An upgraded version, the IBM 7094, was first installed in September 1962. It has seven index registers, instead of three on the earlier machines. The 7151-2 Console Control Unit for the 7094 has a distinctive box on top that displays lights for the four new index registers. The 7094 introduced double-precision floating-point arithmetic and additional instructions, but largely maintained backward compatibility with the 7090. Although the 7094 has four more index registers than the 709 and 7090, at power-on time it is in multiple tag mode, compatible with the 709 and 7090, and requires a Leave Multiple Tag Mode instruction in order to enter seven index register mode and use all seven index registers. In multiple tag mode, when more than one bit is set in the tag field, the contents of the two or three selected index registers are logically ORed, not added, together, before the decrement takes place. In seven index register mode, if the three-bit tag field is not zero, it selects just one of seven index registers, however, the program can return to multiple tag mode with the instruction Enter Multiple Tag Mode, restoring 7090 compatibility.

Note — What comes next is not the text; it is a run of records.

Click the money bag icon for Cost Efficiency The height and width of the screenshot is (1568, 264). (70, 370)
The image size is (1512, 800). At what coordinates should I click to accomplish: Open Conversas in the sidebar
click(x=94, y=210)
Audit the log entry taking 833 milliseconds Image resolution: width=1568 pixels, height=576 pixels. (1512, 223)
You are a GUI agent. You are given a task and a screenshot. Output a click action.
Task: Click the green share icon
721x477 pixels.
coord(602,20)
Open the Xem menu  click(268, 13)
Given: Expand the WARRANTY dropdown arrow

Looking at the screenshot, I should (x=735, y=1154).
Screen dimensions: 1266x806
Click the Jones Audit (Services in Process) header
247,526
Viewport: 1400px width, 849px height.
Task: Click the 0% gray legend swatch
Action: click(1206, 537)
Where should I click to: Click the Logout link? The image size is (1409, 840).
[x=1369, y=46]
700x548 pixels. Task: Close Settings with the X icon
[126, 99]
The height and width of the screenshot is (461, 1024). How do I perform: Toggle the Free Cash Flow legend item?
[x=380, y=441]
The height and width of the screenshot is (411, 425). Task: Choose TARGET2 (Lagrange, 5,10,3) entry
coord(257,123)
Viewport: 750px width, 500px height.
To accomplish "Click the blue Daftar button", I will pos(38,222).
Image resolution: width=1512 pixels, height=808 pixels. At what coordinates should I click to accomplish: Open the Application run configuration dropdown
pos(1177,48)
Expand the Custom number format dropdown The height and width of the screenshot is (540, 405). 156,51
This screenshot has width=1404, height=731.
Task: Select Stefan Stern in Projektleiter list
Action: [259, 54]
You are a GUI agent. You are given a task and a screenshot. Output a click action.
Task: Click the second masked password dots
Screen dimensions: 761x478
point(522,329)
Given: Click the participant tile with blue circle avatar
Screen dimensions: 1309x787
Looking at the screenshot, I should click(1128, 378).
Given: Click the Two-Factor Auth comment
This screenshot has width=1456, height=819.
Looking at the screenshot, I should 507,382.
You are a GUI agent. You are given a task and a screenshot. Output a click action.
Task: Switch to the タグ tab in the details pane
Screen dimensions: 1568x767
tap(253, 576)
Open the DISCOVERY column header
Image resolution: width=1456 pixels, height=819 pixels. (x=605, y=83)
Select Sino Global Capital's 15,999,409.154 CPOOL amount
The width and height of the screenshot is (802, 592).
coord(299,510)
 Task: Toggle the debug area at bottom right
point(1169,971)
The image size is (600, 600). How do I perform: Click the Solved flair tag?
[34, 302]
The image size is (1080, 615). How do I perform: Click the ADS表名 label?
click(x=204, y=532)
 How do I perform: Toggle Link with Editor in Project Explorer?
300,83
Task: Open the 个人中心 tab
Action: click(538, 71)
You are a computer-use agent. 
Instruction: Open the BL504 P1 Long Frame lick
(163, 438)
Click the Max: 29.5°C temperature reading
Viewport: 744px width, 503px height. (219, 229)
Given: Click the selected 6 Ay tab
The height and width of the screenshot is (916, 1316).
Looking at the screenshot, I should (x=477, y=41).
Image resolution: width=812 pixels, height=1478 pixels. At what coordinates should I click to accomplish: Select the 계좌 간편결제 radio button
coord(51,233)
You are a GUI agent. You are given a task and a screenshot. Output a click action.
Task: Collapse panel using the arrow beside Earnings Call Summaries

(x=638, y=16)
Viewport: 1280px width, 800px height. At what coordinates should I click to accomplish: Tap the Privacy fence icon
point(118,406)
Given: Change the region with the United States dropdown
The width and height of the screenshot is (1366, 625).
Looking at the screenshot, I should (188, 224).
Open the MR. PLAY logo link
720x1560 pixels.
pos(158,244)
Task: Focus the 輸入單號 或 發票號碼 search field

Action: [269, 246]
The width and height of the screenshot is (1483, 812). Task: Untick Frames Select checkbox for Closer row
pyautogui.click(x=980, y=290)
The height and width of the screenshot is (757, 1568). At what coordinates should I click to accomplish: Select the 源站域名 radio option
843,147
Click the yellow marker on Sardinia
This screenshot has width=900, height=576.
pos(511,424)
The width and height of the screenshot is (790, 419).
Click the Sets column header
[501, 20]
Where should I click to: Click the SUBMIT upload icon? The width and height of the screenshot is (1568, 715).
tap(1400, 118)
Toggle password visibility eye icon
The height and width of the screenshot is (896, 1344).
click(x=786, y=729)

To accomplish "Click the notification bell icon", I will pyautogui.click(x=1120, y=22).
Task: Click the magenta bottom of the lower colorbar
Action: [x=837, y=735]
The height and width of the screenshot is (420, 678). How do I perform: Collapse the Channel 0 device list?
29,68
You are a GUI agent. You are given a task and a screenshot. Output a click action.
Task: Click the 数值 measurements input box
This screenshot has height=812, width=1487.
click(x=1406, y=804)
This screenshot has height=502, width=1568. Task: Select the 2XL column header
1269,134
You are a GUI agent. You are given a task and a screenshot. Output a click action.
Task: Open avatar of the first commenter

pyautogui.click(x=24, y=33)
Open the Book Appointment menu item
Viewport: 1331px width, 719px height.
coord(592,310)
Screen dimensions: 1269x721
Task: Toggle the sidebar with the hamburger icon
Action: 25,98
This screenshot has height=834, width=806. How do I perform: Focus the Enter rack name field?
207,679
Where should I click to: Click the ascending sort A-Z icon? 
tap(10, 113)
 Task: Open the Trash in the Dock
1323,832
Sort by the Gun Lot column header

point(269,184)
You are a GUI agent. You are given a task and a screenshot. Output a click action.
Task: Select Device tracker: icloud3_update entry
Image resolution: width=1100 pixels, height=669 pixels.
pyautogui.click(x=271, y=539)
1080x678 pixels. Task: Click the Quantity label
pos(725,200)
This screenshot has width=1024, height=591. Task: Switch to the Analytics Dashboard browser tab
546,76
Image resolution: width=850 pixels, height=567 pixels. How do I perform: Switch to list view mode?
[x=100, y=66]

In April 1964, the first 7094 II was installed, which had almost twice as much general speed as the 7094 due to a faster clock cycle, dual memory banks and improved overlap of instruction execution, an early instance of pipelined design.

In 1963, IBM introduced two new, lower-cost machines called the IBM 7040 and 7044. They have a 36-bit architecture based on the 7090, but with some instructions omitted or optional, and simplified input/output that allows the use of more modern, higher-performance peripherals from the IBM 1400 series.

The 7094/7044 Direct Coupled System (DCS) was initially developed by an IBM customer, the Aerospace Corporation, seeking greater cost efficiency and scheduling flexibility than IBM's IBSYS tape operating system provided. DCS used a less expensive IBM 7044 to handle input/output (I/O) with the 7094 performing mostly computation. Aerospace developed the Direct Couple operating system, an extension to IBSYS, which was shared with other IBM customers. IBM later introduced the DCS as a product.